### EXERCISE OBJECTIVE
Word for word, restate the records that come after this.

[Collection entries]
%%
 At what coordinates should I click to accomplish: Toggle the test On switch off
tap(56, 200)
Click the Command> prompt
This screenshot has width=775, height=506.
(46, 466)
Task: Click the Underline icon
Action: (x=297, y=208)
%%
### RESPONSE
 At what coordinates should I click to accomplish: Toggle the test On switch off
tap(56, 200)
Click the Command> prompt
This screenshot has width=775, height=506.
(46, 466)
Task: Click the Underline icon
Action: (x=297, y=208)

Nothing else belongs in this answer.